Altan KhanAlthan Chan, de heerser van de nog in Qinghai aanwezige Tumet Mongolen, zocht een bondgenootschap met de Gelug-pa om zo zijn gezag te verstevi-gen. In 1578 werd een verbond gesloten. De Mongolen en Tibetanen in Qinghai gingen over naar de Gele Sekte. De derde abt van de Gelug-pa, Sonam Gyatso (1543-1588) kreeg van Althan Chan de titel ‘Dalai Lama’ (Oceaan van Wijsheid), een titel die posthuum ook aan diens voorgangers werd verleend. De nieuwbakken Dalai Lama vergezelde de Althan Chan naar Mongolië, stichtte onderweg het Kumbum (Ta’er) klooster bij Xining, en wist ervoor te zorgen dat de Gelug-pa zich onder de Mongolen verbreidde. Hoezeer politieke motieven meespeelden bleek wel uit het feit dat de 4e Dalai Lama (1589-1616) de kleinzoon van Althan Chan was. Deze werd waarschijnlijk vermoord door de vorst van Zang.
De 5e Dalai Lama (1617-1682) kwam op zijn zetel in een periode van heftige strijd. De Gele Sekte werd bedreigd door de Zang-koning en de Kagyu-sekte en riep de steun van de Mongolen in. In 1642 viel Gusri Chan, vorst van de Khoshot stam, Tibet binnen. Hij versloeg de Zang-vorst, verdreef de Kagyu-lama’s en nam de titel Koning van Tibet aan. De feitelijke, wereldlijke macht gaf hij echter in handen van de Dalai Lama.
De Qing-dynastie van de Manzu’s die in 1644 zijn heerschappij over China vestigde, bevestigde deze situatie door zowel aan Gusri Chan als aan de Dalai Lama titels te verlenen. De 5e Dalai Lama wordt in Tibet als een der grootsten beschouwd. Onder zijn leiding werd de Gele Sekte oppermachtig. Hij vestigde ook het systeem van de Panchen Lama’s. Zijn leraar was de abt van het Dashilumpo Klooster in Xigaze en na diens dood koos de Dalai Lama een reïncarnatie voor de Panchen Lama.

> _Uit te voeren taak_:
In welk jaar viel Gusri Chan volgens de passage over de Dalai Lama's Tibet binnen?

> _Aangeleverde gegevens_:
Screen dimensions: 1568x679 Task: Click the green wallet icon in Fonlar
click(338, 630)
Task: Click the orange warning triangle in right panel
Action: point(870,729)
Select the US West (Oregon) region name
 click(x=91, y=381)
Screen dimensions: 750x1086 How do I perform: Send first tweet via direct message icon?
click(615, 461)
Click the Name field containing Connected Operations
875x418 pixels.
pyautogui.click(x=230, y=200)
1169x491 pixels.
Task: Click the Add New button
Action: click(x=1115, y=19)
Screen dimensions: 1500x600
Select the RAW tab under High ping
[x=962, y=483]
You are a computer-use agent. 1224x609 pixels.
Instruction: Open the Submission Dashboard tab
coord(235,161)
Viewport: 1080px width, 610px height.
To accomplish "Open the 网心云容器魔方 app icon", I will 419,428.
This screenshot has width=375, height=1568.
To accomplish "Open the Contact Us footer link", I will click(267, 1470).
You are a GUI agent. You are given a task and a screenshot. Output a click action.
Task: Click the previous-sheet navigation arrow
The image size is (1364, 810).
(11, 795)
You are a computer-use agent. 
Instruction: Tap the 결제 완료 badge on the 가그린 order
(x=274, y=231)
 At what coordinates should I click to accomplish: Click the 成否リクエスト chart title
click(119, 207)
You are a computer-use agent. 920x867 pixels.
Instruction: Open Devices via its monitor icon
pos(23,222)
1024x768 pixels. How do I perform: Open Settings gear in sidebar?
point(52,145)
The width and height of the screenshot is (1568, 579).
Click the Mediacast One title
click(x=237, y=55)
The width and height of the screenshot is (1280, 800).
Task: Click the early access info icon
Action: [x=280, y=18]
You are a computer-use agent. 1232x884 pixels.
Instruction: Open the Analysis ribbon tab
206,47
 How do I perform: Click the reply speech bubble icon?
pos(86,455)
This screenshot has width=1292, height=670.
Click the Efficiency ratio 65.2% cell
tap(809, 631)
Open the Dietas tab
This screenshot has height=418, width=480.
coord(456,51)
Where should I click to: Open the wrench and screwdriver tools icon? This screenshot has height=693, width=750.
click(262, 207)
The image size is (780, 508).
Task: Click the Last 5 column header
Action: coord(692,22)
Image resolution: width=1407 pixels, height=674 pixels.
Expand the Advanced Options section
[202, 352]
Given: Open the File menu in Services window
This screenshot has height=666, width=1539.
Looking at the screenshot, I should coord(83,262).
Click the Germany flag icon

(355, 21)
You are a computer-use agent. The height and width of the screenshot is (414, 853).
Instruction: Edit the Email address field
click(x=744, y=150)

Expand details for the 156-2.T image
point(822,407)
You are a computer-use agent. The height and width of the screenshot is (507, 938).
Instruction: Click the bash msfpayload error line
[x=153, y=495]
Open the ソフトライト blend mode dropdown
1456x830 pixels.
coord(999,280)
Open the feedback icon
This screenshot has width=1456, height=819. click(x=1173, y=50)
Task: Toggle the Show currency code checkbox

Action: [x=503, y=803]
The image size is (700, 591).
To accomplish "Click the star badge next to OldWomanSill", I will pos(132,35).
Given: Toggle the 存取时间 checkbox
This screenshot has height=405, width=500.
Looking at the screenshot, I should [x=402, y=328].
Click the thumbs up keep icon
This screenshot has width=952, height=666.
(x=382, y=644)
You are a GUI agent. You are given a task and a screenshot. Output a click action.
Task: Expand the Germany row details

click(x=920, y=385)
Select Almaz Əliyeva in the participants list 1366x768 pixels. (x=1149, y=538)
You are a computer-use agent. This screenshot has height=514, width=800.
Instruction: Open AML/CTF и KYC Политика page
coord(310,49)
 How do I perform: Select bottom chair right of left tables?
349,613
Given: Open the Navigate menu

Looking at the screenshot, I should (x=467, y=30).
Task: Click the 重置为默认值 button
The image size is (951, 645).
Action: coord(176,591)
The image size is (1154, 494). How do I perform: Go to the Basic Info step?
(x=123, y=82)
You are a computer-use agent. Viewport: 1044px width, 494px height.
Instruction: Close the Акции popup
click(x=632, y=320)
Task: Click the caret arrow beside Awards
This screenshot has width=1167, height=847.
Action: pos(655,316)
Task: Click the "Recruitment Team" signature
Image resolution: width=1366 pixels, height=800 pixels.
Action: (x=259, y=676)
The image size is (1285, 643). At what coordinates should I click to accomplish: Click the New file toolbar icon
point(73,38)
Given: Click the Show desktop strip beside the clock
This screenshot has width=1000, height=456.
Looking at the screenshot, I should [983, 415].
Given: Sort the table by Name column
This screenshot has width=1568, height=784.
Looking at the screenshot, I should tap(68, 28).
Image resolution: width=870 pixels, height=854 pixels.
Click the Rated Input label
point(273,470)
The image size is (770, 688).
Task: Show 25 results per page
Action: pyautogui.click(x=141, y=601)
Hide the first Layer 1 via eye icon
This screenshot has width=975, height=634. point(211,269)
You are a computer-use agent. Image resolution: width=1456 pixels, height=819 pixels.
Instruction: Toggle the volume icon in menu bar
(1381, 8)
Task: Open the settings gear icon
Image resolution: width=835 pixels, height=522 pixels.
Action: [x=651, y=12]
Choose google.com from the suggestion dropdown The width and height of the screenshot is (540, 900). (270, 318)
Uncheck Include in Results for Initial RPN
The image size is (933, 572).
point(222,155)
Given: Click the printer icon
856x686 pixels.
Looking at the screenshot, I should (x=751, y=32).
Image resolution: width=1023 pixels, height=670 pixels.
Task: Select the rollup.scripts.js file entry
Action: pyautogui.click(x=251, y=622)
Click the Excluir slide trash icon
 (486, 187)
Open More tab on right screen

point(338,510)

> _Antwoord op taak_:
In 1642.